Additional scope beyond RFC 254

  • Support repo:contains(file:foo content:bar)
  • Support repo:contains(-file:foo -content:bar)
  • Negation on repo, e.g., -repo:cointains(...)
  • Add support for repo:contains(x) repo:contains(y) i.e., repo:contains(x) and repo:contains(y), e.g., make this work repo:^github\.com/sourcegraph/ repo:contains(file:README.md) repo:contains(file:CHANGELOG). At this point, we've fulfilled the scope of RFC 254 and deprecated repoHasFile. The following are stretch goals.
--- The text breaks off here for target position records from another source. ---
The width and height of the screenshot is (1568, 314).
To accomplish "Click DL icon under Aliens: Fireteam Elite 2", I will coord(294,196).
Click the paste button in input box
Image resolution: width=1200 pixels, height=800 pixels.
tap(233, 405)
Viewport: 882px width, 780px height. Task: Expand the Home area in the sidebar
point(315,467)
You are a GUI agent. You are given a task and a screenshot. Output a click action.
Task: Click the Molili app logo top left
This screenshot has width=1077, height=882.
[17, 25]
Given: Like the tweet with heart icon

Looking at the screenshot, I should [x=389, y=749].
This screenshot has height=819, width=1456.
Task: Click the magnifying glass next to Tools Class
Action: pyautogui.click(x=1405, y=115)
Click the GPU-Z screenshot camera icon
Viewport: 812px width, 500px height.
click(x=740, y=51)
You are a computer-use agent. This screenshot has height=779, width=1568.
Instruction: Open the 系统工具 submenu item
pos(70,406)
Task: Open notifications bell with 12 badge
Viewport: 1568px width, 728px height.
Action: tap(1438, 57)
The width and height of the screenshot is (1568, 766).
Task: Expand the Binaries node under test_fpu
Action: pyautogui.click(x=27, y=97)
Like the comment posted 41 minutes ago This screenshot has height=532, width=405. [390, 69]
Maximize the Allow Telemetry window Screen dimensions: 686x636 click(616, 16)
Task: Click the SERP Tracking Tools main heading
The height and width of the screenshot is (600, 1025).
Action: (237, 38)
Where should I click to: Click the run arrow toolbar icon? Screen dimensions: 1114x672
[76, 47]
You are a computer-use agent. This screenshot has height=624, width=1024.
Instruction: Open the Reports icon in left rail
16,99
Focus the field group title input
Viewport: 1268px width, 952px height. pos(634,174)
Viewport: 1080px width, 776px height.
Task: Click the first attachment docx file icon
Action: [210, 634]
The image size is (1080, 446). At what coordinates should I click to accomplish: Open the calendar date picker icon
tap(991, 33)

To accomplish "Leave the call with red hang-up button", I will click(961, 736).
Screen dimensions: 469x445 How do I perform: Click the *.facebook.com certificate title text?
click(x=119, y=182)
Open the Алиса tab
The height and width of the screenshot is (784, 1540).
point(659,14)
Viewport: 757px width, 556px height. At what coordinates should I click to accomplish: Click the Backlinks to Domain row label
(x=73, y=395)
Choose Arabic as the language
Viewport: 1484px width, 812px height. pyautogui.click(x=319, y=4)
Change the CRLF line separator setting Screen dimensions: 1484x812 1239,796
Examples: - repo:foo repo:contains(file:bar) implies repo:(repo:foo repo:contains(file:bar) select:repo). The latter query can be expressed in Zoekt as (type:repo repo: file:bar), but that's not possible for us right now--we can rely on our select implementation. The result of repo:foo repo:contains(file:bar) select:repo would be transformed into a regular expression value that we then replace the repo: value in the original query and run this search. We have some flexibility on figuring out how to evaluate subexpressions, i.e., if the regular expression is very large (many repos satisfy contains) then we can optimize by splitting it into or queries for evaluation, for example. For simplicity, it's easiest to assume we'll build a regular expression for a start. - repogroup:foo -repo:bar repo:contains(content:qux) implies repo:(repogroup:foo -repo:bar content:qux select:repo) - Shelved the below, cf. https://github.com/sourcegraph/sourcegraph/pull/19049#discussion_r592661271 - repo:foo -file:bar file:contains(content:baz) implies repo:foo file:(-file:bar content:baz select:file). I.e., for file:contains(...) we'll do similarly. - ~Complex case (we won't implement this yet, but I want to demonstrate how it pans out): repo:foo repo:contains(file:bar) -file:baz file:contains(content:qux) hey implies ~ repo:(repo:foo file:(file:bar -file:baz content:qux select:file) select:repo) file:(file:bar -file:baz content:qux select:file) hey

Shelving interaction of `repo:contains` and `file:contains` https://github.com/sourcegraph/sourcegraph/pull/19049#discussion_r592661271 ~I.e., For combinations of `repo:contains` and `file:contains`, we'll need to do subquery expansion. We will punt on this for RFC purposes right now. If we implement things nicely, it should be straightforward to evaluate this--it would only mean getting the query in the right shape--we are just substituting the expansion of `file:` inside the `repo:` routine, for example.~

Extra notes: it'd be worthwhile to look at how repoHasFile is currently implemented. I don't think we can reuse much of this code, but it would be interesting if we can learn anything about how it optimizes this use case, and maybe we can borrow parts of the approach.

Frontend

Documentation

Resolved open question:

  • We thought about whether to prefix filter predicates with something like # or +. No satisfying solution popped out of that discussion, which took place over a couple of weeks. We decided to not add a prefix and just recognize registered predicate names.